Exploring Stream's Video SDK: Creating a WWDC Watch Party App
If you are an Apple Platforms developer, you know how exciting Apple's annual Worldwide Developers Conference (WWDC) is. For those of us who live and breathe code, WWDC is like Christmas, New Year, and our birthday all rolled into one.
The ultimate event for all things Apple, where they announce new products, features, and updates. Especially this WWDC 2024 where there are big rumours about Apple going all in on generative AI.
But as much as we love WWDC, it is not feasible to fly all the way to Cupertino, or win the golden ticket. Sure, we can watch the keynote and sessions on our own, but it is so much more fun to share the experience with friends and colleagues. That's where the idea for a WWDC Watch Party App comes in!
To build this app, I turned to Stream's Video SDK. Stream's Video SDK is a powerful tool that gives developers everything they need to build rich video capabilities into their apps. With Stream's Video SDK, you can use out-of-the-box UI components with powerful customisation and theming options, or build your own UI while reusing Stream's lower-level logic.
This post is sponsored by Stream, but all views expressed are my own.
Let's dive in and explore how to build a WWDC Watch Party App with Stream's Video SDK.
You can find the final project here: https://github.com/rudrankriyam/WWDC-Watch-Party
Setting Up the Project
Open Xcode and create a new project. Select "App" under the iOS tab and click "Next". Name your project "WWDCWatchParty" and choose a location to save it. Make sure the "Interface" is set to "SwiftUI". Click "Next" to proceed.

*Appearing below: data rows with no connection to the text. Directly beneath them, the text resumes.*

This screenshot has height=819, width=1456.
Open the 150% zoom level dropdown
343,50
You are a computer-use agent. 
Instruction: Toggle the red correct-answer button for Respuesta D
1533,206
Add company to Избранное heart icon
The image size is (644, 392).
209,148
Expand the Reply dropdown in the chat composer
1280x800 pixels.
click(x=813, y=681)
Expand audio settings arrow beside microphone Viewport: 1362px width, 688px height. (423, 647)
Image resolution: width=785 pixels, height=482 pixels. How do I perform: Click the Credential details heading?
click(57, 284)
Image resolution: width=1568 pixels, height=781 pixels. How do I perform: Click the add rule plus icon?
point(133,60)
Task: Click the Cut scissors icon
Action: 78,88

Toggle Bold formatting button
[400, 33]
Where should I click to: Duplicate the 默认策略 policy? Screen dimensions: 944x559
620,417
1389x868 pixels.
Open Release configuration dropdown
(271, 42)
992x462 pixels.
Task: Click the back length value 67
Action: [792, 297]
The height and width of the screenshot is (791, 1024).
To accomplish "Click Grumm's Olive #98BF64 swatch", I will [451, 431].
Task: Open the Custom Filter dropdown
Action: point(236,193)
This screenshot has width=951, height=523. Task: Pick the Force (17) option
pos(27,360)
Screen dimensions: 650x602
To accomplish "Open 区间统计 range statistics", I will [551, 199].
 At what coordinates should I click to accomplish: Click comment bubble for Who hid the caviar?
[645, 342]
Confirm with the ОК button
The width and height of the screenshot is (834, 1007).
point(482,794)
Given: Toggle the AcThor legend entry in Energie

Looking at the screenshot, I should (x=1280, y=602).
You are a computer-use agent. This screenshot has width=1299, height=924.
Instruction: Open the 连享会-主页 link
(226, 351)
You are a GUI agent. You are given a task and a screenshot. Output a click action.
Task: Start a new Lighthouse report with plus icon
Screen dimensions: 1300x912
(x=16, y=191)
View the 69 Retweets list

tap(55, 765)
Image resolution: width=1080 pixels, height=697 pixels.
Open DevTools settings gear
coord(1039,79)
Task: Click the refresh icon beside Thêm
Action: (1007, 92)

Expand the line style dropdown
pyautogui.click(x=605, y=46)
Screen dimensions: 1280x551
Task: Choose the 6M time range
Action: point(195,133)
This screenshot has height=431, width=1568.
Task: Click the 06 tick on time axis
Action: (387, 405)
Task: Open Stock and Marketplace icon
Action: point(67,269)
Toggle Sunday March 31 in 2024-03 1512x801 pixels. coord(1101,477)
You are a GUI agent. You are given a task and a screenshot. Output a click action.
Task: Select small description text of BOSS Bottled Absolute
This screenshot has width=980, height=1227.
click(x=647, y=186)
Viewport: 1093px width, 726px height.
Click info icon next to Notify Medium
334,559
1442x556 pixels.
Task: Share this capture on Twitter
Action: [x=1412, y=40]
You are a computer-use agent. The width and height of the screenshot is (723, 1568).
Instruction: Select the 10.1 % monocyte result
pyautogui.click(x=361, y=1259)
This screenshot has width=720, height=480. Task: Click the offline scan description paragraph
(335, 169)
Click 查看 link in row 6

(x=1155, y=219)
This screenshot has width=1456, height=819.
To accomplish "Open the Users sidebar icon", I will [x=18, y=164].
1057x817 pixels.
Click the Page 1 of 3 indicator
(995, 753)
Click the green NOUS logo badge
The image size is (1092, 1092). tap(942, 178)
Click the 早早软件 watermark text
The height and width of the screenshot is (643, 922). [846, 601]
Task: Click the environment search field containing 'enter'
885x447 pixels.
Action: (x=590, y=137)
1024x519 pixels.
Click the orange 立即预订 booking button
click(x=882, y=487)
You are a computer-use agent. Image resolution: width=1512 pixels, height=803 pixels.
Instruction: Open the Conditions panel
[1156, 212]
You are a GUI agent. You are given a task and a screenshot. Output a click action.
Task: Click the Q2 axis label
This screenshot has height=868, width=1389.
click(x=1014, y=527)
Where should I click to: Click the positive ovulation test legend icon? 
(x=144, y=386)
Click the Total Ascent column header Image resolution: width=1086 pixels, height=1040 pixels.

To integrate Stream's Video SDK, we will use Swift Package Manager. In Xcode, navigate to "File" > "Swift Packages" > "Add Package Dependency". In the search bar, enter "https://github.com/GetStream/stream-video-swift" and click "Add Package".
Now, let's select the packages we need. Check the boxes for "StreamVideo" and "StreamVideoSwiftUI" and click "Add Package".
To use the camera and microphone, we need to add the necessary permissions to our app's Info.plist file.
Open the Info.plist file and add the following keys and descriptions:
- Privacy - Camera Usage Description: "Camera access is required to share your video during the WWDC watch party."
- Privacy - Microphone Usage Description: "Microphone access is required to share your audio during the WWDC watch party."
Your Info.plist file should look like this:
<key>NSCameraUsageDescription</key>
<string>Camera access is required to share your video during the WWDC watch party.</string>
<key>NSMicrophoneUsageDescription</key>
<string>Microphone access is required to share your audio during the WWDC watch party.</string>
When the watch party app requests these permissions, the specified descriptions are displayed to the user, providing them with clarity on how the permissions will be used building trust and transparency between the app and the participants.
Implementing Basic WWDC Watch Party Functionality
A "session room" is a virtual space where users can join and watch WWDC sessions together in real-time.
Just like how each WWDC session has its own unique ID, you will want to create a distinct ID for the corresponding watch party room.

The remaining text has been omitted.